Funny(?) Probability Problem So I ran accross the following problem today on a forum:

"In an attempt to reduce male birth rates, feminists have passed a law
  which forces families to stop having children after their first male
  child. After this law is passed, what is the expected ratio of male
  children to female children?"

It's unclear whether families are supposed to continue having children until their first male child or if they may stop at any earlier point, but let's assume the former. Let's also assume that everybody obeys the law, and that either sex has an equal chance of being born.
I thought I had a simple solution, because the problem is logically equivalent to the following process:

  
*
  
*Generate N infinite random sequences of boys and girls
  
*Cut each sequence after the first occurrence of a boy
  
*Concatenate the results and measure the ratio of boys to girls
  

This is equivalent to generating a random sequence of boys and girls by stopping at each boy but then continuing again (up to N times), so the only difference from a normal random sequence is that this sequence always ends with a boy. However, if N grows to infinity, it seems like this last element (which can never be reached) becomes irrelevant, so the ratio of boys and girls should be 1:1 like in a normal infinite random sequence.
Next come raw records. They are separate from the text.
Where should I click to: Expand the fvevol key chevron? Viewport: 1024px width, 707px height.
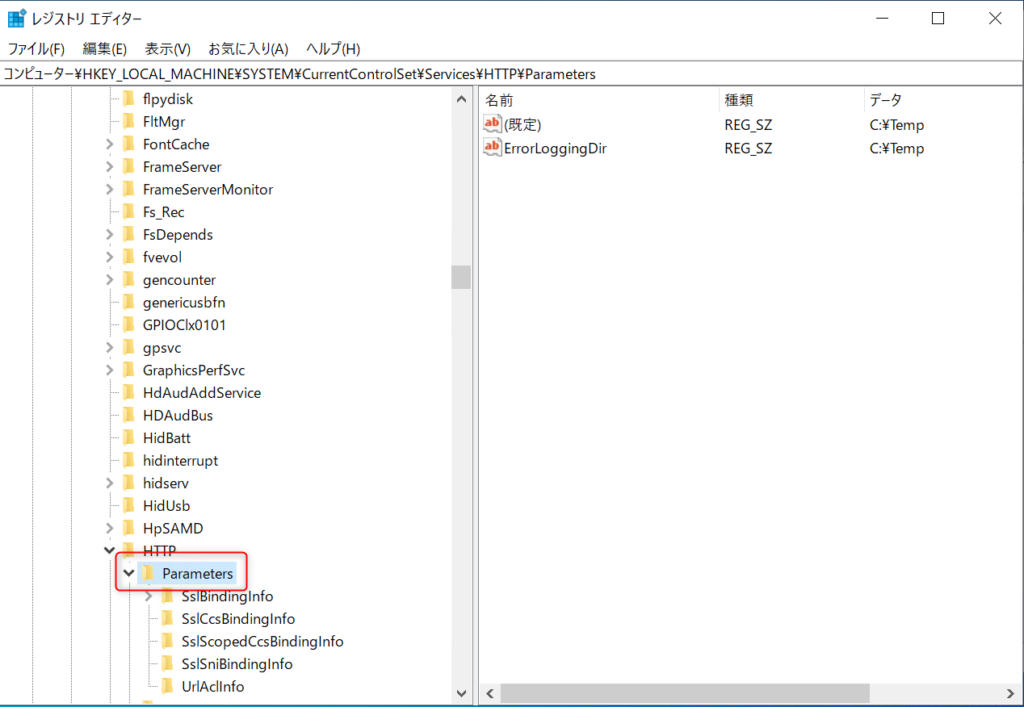[110, 256]
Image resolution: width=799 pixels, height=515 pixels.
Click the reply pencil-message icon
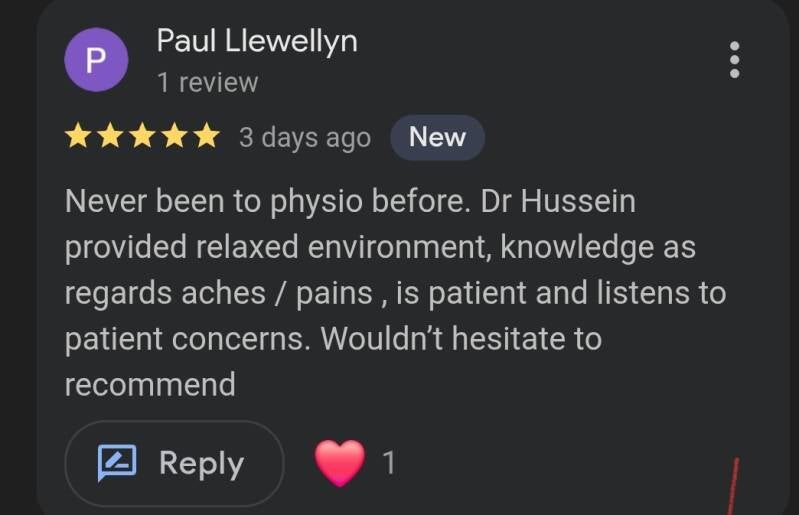coord(117,463)
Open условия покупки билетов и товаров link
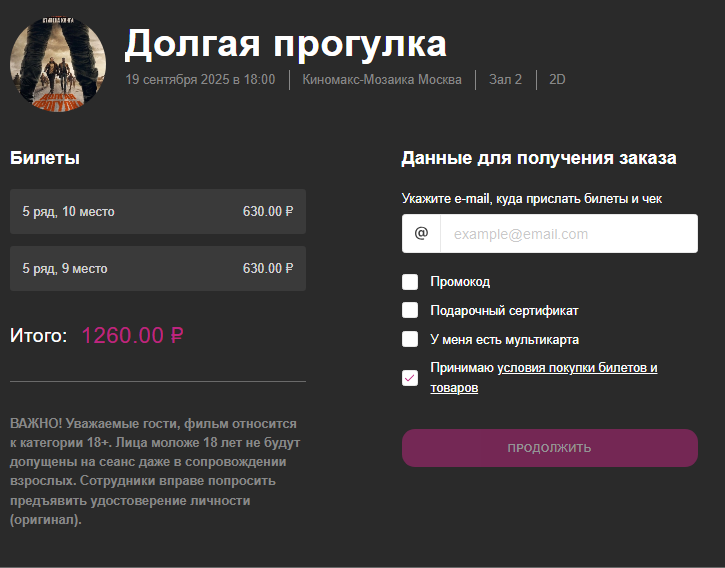This screenshot has width=725, height=568. (x=576, y=368)
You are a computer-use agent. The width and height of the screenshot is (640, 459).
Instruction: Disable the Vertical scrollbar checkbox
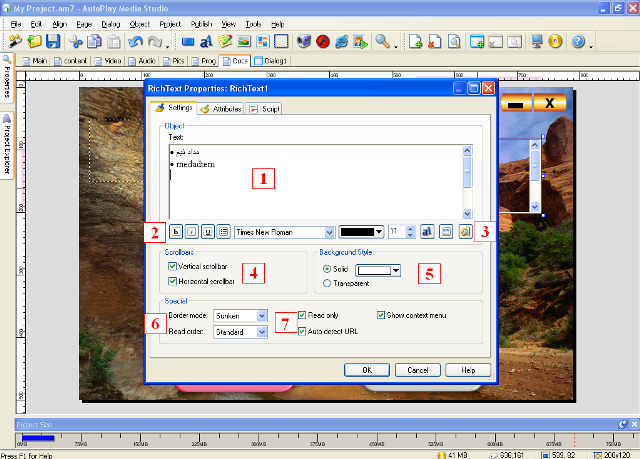click(x=172, y=267)
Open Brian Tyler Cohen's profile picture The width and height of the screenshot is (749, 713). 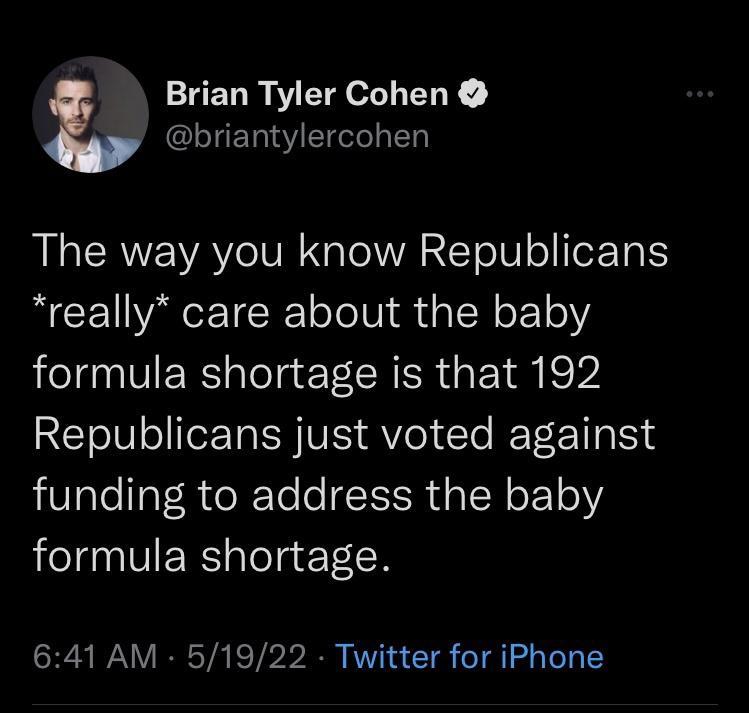click(x=91, y=113)
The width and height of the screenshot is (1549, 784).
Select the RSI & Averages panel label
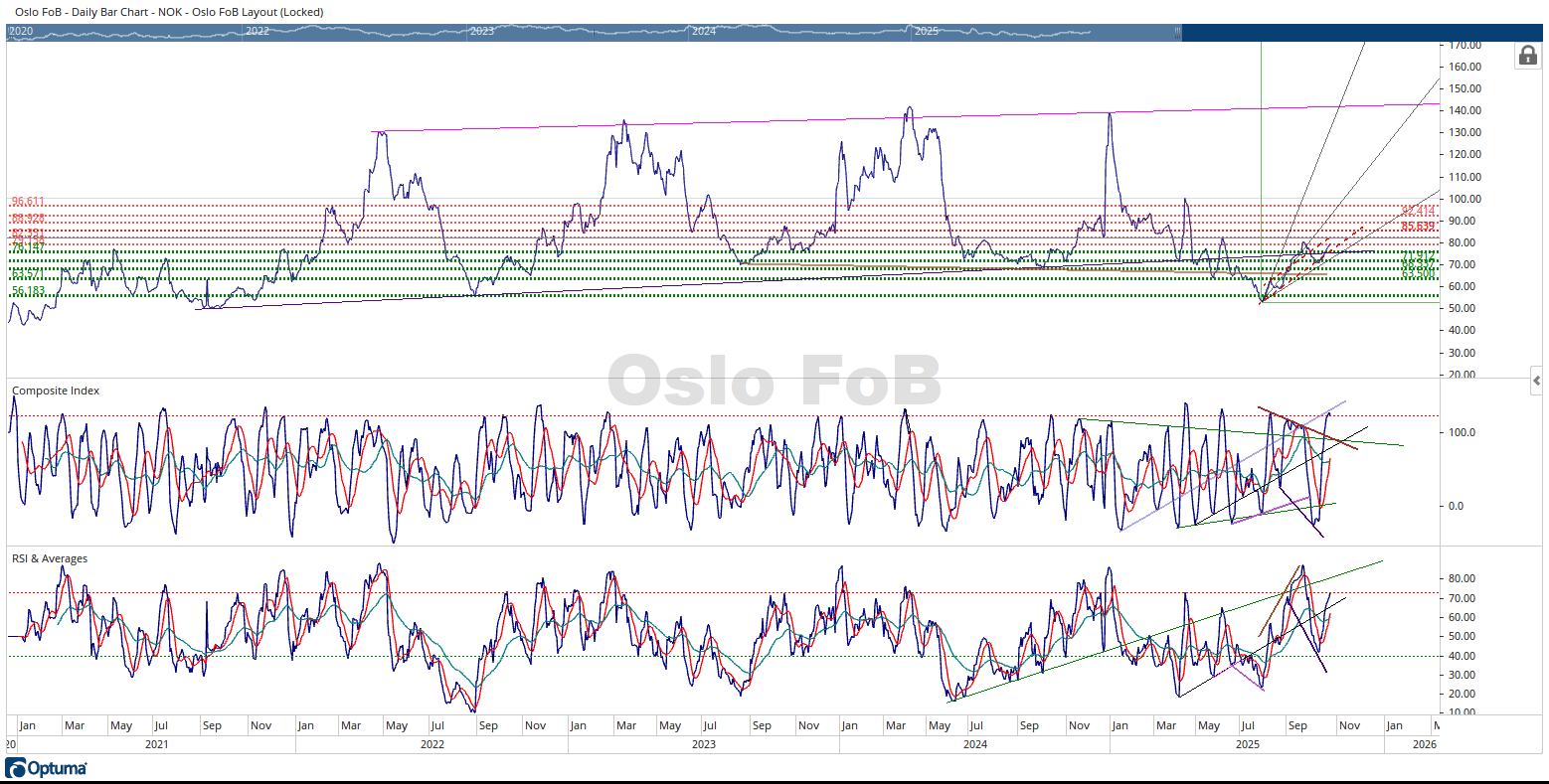[x=50, y=558]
This seems perfectly logical to me, but a few people kept insisting that it is wrong, ranting about "biased estimators" and claiming that the real ratio will be biased in favor of females.
Is my reasoning flawed? If so, why?
[EDIT]
Contrary to some suggestions, I don't think this question is a duplicate. It asks about the validity of a particular approach to solving the problem, not just for a solution.
 A: A birth is either a new male or a new female, each with probability $1/2$. This is clearly the case regardless of laws or policies, so by linearity of expectation the expected ratio of males to females in the population will remain $1:1$.

Edit:
If you disagree with the minor simplifying assumption that boys and girls are equally likely, just replace $1/2$ with some fixed $p$ and $1-p$, and $1:1$ with $p:(1-p)$. 
Here is some JavaScript code to simulate this for $1$ million families:
var heads = 0;
var tails = 0;
for(var i=0; i<1E6; i++){
   var gotTails = false;
   while(!gotTails){
      if(Math.random() < 0.5){ 
         heads++ 
      }
      else{
         tails++;
         gotTails = true;
      }
   }
}
console.log(heads + "," + tails);

A: The law will change the sexual habits of people and the number of children born, but it will not change the laws of nature. In the assumed model these are as follows: The sex of a child is determined at the moment of conception, and if conception takes place the probability that the child is a boy is ${1\over2}$, independently of social circumstances.
A: I understand the instinct to argue against you but you are right, the ratio should remain 1:1. For an intuitive reason why: consider the before and after for families with three children.
Options before


*

*bbb

*bbg , bgb, gbb

*bgg , gbg, ggb

*ggg


Total is 12 boys, 12 girls
Options after the law


*

*b

*b , b, gb

*b , gb, ggb

*ggg


Total is 7 girls, 7 boys.
Two children gives:


*

*bb

*bg, gb

*gg


vs 


*

*b

*b, gb

*gg


We could continue this to all possible sets and the results would be the same.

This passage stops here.